Feed the infant, and the tears disappear.

Most infants will eat approximately every two to three hours.

A baby who is otherwise content may sometimes cry like this if he wants to be left alone.

Anger Cry:  This is like an enhanced, more strident hunger cry.

It can occur if the hunger cry is ignored.

If you’ve already fed and burped the baby and he still cries, he  could be cold, wet or dirty. Changing the baby and then swaddling him may alleviate this cry.

The Pain Cry: This is usually sudden and loud.

It consists of a long, high-pitched shriek with a long pause, followed by a flat wail.

The baby should be checked for anything that could be hurting him – clothes that are pinching, for example, or a hair wrapped tightly around a finger or his penis.

If this has been done and all other needs have been met, the baby could be getting sick.

Take his temperature and seek medical advice if necessary.

Some young infants will have long periods of pain crying. These usually occur in the evening and settle into a pattern. This is colic.

It is thought that some infants get overwhelmed with all the sights and sounds and touches in their environment, so they cry to block them out.

Fortunately, colic is often outgrown by 3 months of age.

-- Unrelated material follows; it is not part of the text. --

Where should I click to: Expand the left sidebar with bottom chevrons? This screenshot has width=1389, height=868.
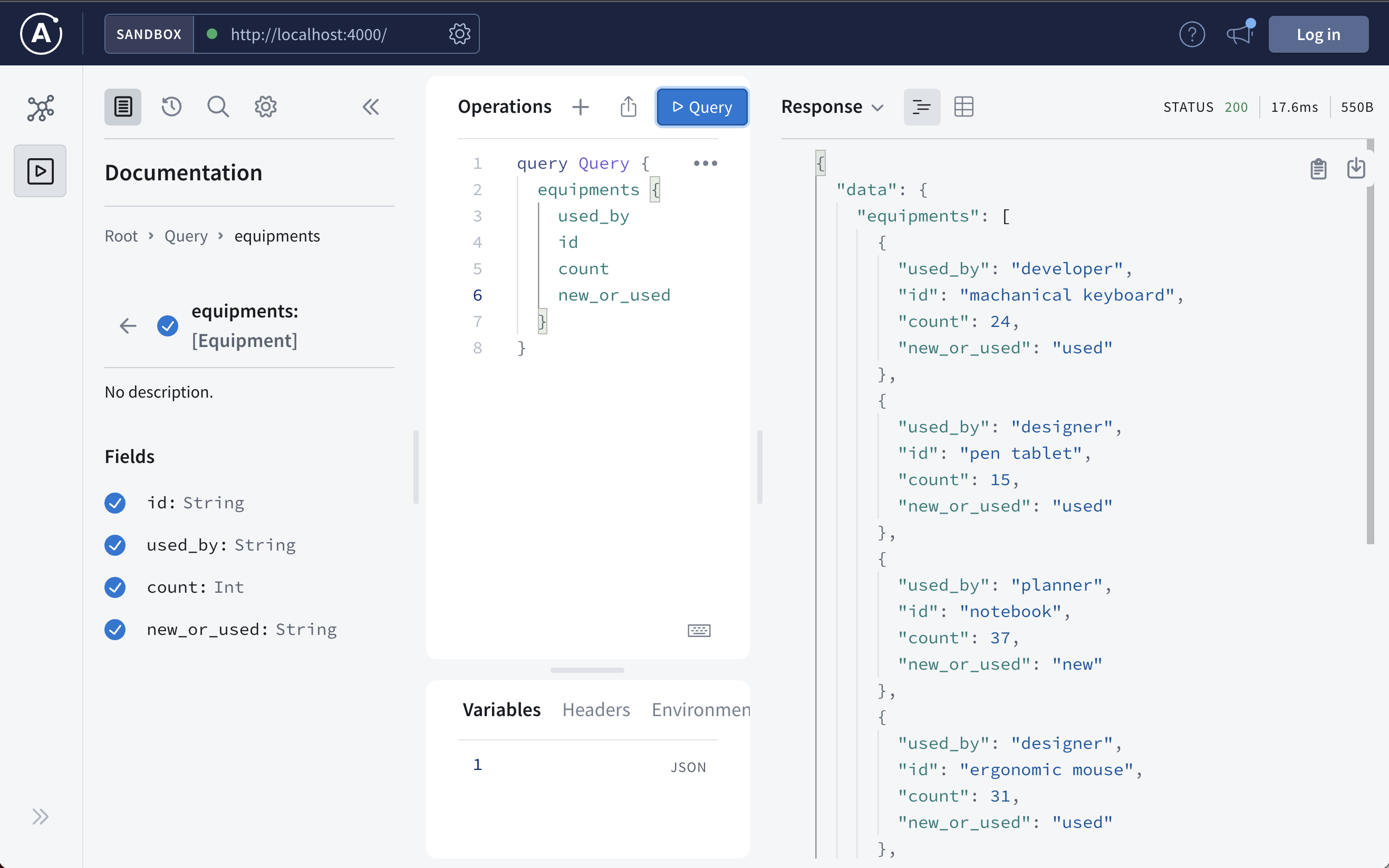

If no reason can be found for an infant’s crying and all the above interventions have been tried, there is absolutely nothing wrong with swaddling the baby and picking her up.

Gently rocking, stroking her head, patting her back, singing, talking, playing soft music, walking, using a stroller, car rides and even warm baths may stop the crying.

If you’re frustrated and all else fails, there is nothing wrong with putting her in a crib and walking away for a little while. Some infants may even go to sleep after a few minutes when left alone.

A baby younger than 6 months of age cannot be spoiled. Responding quickly to an infant’s crying will actually lessen the crying overall.